Thanks for taking the time to look at my proposal.

[..]

>
> So the CPU really wants to only be voting for the HFPLL regulator
> supplies in the active set. This way, if we're not using the HFPLLs
> (i.e. the CPUs are all running off the global PLL), then we can disable
> the regulator in the active set (RPM code only caches sleep set so we
> won't be doing unnecessary flushes in the idle/suspend path). The clock

In the codeaurora tree the flushing is handled by a call from the Qcom PM
driver straight into the regulator/resource driver that have a private list of
all regulators that it goes through and pushes out requests (while in atomic
context).

I'm not sure how to model this in a sane way...

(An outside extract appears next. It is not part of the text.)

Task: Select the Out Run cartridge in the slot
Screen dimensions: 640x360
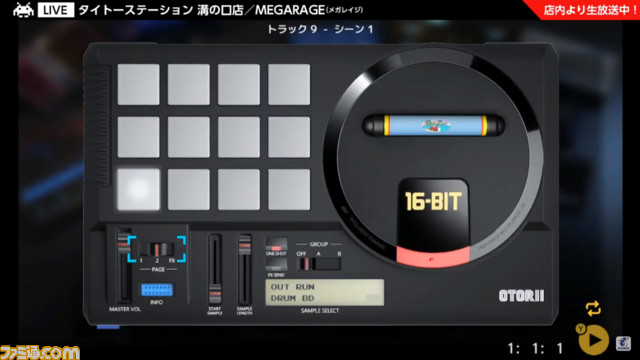Action: 433,125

> driver will make sure to turn off the HFPLLs before we go into a sleep
> state that would trigger a switch from active to sleep set (commonly
> referred to as RPM notification). It very well could be that there are
> other consumers of the same regulator, but that doesn't matter to the
> CPU clock driver because it only cares about the active set. Now you may

Okay, so CPUFREQ or a system suspend can explicitly call regulator_disable() on
our shared regulator and in CPUIDLE we will just depend on the sleep state?

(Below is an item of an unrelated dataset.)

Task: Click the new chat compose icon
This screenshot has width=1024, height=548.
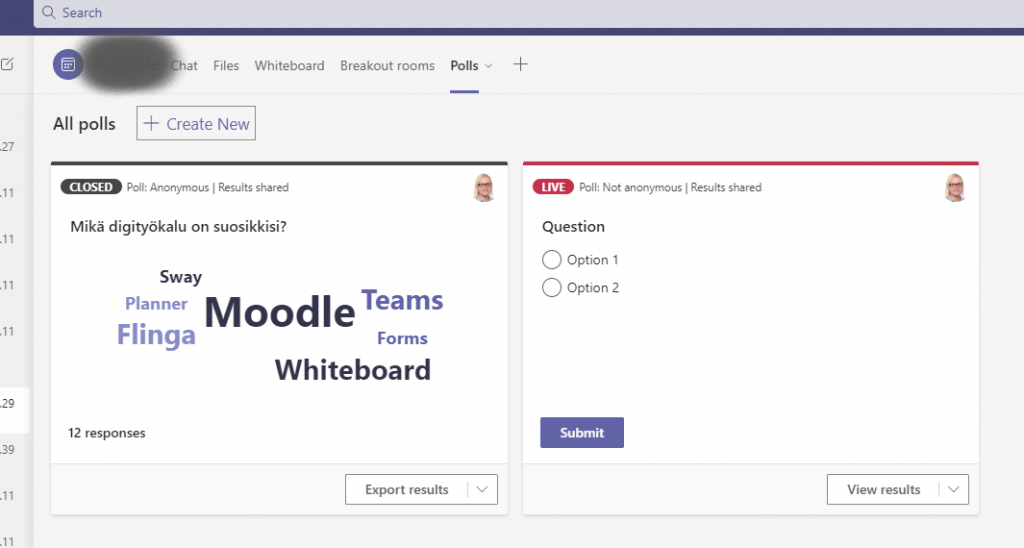Action: (x=8, y=65)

> ask why can't the CPU clock driver disable the regulator when the HFPLL
> is disabled? We don't do that in this case because a) it causes more RPM
> communication overhead and b) we will be in atomic context when the
> HFPLL is disabled during idle/suspend and the regulator APIs are
> sleeping calls. In the non-idle/suspend path we will disable the regulator.
>
> Also the active/sleep sets are about more than just on/off state. We may
> have a situation where the active set voltage (or some other attribute
> like current, mode, etc.) is different than the sleep set voltage. For

You're using the word "may" here and the code clearly would let you do this,
the part I've been struggeling with is to backtrack the consumers to figure out
if this is actually done.

> example, the CPU is supplied by a digital logic regulator that is shared
> with other digital logic in the SoC (GPU, wifi, etc.). The CPU may
> require some high voltage, but the GPU only needs some lower voltage.
> The suspend/idle code relies on the fact that the GPU is voting on the
> active+sleep regulator while the CPU is voting on the active only
> regulator so that the RPM can automatically switch between high voltage
> and low voltage when the CPU notifies the RPM that it's gone idle (or
> the CPU wakes up).

Okay, so when we're hitting CPUIDLE we need to lower the voltage on the
regulator, should I assume that this then must be raised before the CPU starts
executing again?


So what it boils down to is, like the codeaurora code shows, our regulator
driver must be able to set properties on active only or both states depending
on which regulator consumer makes the request.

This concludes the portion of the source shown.